The Freedom From Religion Foundation is condemning the Trump administration’s latest attempt to weaken public schools and send taxpayer money to private religious schools. According to reports, President Trump and Secretary of Education Betsy DeVos have seized on the pandemic to facilitate this.
Last week, the Senate tried to direct billions of taxpayer dollars to private religious schools under the guise of pandemic relief in the so-called “skinny bill.” In reality, that would have basically created a federally funded voucher program, propped up existing state voucher programs and allowed families to use 529 accounts for homeschooling (defeating their purpose as a way to save for college costs). The bill fortunately was voted down, but Trump and DeVos seem undeterred.
“School choice” has always been a lie. Vouchers were devised by racists to fight back against school desegregation after Brown v. Board of Education. While the roots of the voucher tree were fed by white supremacy, the movement was later co-opted by Christian Nationalists as a way to undermine public schools and ensure indoctrination in religious schools.

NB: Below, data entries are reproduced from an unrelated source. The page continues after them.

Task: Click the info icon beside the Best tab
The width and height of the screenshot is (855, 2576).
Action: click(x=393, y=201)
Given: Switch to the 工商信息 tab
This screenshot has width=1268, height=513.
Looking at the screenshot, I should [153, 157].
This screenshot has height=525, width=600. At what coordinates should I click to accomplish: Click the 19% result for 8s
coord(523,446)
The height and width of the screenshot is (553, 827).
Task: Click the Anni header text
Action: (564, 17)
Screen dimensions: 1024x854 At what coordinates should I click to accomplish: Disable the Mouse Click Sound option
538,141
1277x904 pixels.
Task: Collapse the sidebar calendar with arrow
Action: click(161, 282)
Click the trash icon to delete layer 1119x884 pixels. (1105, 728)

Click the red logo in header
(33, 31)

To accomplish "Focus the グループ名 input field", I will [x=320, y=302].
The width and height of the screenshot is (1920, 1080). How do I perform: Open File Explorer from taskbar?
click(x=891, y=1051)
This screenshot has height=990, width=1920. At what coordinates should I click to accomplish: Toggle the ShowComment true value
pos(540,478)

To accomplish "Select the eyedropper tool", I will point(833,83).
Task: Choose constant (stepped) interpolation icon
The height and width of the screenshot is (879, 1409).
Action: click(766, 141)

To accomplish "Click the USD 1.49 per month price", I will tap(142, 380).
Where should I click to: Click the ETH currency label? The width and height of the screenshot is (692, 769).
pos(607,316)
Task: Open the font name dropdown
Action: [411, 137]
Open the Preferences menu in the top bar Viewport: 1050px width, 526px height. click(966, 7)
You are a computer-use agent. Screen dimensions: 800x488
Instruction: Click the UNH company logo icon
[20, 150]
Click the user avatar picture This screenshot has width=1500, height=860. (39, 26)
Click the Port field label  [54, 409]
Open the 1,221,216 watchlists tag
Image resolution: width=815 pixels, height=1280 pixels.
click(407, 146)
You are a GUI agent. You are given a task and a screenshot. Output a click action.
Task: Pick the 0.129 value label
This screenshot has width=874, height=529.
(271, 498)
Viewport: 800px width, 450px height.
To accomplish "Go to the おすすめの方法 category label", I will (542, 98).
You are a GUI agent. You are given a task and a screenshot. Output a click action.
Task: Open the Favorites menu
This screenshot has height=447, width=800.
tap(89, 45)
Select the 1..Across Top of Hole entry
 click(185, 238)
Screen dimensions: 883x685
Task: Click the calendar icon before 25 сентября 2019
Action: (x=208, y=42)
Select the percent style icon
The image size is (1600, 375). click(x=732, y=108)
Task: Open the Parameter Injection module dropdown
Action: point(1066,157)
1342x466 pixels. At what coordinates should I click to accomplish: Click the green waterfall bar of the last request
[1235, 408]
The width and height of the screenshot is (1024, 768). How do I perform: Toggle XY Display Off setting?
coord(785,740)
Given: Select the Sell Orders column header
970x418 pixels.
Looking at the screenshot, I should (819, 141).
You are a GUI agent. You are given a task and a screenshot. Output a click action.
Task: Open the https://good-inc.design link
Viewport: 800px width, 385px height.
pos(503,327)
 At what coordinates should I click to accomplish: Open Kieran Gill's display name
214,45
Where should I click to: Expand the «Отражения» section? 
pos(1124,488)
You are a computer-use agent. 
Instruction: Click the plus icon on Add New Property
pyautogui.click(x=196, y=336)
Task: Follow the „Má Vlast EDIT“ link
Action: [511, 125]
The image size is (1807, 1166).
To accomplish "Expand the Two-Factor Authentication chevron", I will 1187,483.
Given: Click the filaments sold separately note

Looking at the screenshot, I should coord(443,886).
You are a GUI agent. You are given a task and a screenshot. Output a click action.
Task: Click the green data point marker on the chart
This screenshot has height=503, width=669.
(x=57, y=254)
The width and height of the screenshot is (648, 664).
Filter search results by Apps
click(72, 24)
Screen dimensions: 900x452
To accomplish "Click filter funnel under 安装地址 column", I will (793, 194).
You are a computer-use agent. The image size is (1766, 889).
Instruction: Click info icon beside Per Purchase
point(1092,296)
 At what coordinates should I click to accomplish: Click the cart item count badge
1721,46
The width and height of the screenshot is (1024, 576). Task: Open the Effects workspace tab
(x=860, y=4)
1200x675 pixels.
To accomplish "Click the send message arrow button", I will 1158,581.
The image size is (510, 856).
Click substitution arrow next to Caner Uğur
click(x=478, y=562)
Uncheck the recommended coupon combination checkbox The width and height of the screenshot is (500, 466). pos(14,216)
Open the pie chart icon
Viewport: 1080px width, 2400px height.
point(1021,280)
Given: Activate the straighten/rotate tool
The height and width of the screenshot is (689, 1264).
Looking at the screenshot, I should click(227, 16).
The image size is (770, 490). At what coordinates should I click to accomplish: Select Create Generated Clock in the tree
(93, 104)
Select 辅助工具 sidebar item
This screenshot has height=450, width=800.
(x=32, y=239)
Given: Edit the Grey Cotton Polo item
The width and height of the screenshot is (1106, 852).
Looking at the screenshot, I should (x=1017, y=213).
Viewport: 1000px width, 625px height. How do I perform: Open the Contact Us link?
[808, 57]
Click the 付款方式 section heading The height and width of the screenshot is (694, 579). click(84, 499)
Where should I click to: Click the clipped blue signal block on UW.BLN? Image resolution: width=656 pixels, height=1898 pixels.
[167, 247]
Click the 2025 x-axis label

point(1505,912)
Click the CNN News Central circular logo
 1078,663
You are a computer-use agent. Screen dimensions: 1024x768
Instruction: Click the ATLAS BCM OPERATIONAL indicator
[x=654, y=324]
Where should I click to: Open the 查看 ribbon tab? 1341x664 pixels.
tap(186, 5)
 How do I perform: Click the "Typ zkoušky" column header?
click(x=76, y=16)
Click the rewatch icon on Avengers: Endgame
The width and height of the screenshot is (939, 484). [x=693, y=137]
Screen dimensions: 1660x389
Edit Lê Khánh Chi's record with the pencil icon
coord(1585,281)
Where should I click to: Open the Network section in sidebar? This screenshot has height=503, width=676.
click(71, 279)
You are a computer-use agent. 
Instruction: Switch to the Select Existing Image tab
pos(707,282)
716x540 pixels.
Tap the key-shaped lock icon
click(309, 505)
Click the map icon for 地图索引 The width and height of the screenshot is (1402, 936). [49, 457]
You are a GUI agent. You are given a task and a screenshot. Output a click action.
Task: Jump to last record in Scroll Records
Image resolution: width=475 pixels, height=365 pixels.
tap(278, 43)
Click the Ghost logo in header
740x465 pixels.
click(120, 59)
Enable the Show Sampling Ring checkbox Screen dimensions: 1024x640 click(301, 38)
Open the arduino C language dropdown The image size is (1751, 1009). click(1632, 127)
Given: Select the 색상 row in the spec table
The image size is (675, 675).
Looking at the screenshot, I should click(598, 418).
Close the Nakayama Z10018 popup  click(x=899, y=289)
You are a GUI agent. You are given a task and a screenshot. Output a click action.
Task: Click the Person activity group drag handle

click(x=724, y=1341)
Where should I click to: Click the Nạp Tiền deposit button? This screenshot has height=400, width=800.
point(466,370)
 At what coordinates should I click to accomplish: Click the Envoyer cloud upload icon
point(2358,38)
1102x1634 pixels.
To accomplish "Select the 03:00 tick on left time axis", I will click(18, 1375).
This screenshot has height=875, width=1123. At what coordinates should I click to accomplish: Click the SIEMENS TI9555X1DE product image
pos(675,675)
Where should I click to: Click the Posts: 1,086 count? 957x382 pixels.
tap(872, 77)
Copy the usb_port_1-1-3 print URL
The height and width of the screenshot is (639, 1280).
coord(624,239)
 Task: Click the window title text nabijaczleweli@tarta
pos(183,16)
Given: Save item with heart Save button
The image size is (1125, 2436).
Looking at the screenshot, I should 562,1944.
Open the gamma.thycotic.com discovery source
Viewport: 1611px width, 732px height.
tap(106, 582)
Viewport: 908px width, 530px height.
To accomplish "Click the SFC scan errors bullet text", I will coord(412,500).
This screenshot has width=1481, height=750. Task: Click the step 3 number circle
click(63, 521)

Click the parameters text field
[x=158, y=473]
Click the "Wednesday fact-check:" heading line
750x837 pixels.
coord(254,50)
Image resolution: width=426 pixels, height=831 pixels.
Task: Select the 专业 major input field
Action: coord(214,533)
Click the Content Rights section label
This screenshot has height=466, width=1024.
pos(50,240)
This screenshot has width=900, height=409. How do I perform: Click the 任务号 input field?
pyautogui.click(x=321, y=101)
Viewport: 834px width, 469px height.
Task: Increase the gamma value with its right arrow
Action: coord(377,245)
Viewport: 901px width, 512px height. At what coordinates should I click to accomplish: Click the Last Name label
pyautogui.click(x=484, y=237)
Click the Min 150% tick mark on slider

The noxious mix of these two evils led to a rebranding as “school choice.” But the intent was clear, as revealed by the executive director of National School Choice Week: “I would like to think that, yes, Jesus would destroy the public education temple and save the children from despair and a hopeless future.” The vast majority of private schools are religiously segregated.
Discrimination and religion remain the twin pillars of school choice to this day. Because nearly all voucher schools are religious, they can and often do discriminate. LGBTQ, differently abled, special needs and religious minority students often face the most obvious and worst discrimination. But the same rationale that allows these schools to discriminate in this could arguably apply to racial discrimination. This is already happening. For instance, in 2013, the U.S. Department of Justice alleged that Louisiana's state voucher program was exacerbating racial segregation in the state.
FFRF has debunked the popular myths put forward to support vouchers, one of the most popular being that vouchers rescue or save children from failing public schools. That’s simply wrong. Most vouchers go to children who are already enrolled in private schools, meaning taxpayers are simply subsidizing the religious education of people who can already afford that private education. In the first year of its neo-voucher program, Georgia “private school enrollment only increased by one-third of 1 percent.”
Forcing taxpayers to fund religious education is a violation of the religious freedom of every taxpayer, something the Supreme Court quite literally ignored in the Espinoza decision this summer. Funding a parallel education system with no public accountability or oversight is also bad policy. Not only does it lead to fraud, abuse, discrimination, and the state-church entanglements already mentioned, it also doesn’t work. Vouchers have been far from successful. Private religious schools do not turn out better students than public schools.
The solution to this hurricane of segregation, religious discrimination, fraud, constitutional violations and fruitless spending is obvious: Fully fund public schools open to all with taxpayer money, and stop siphoning off this precious funding to promote religiously segregated education.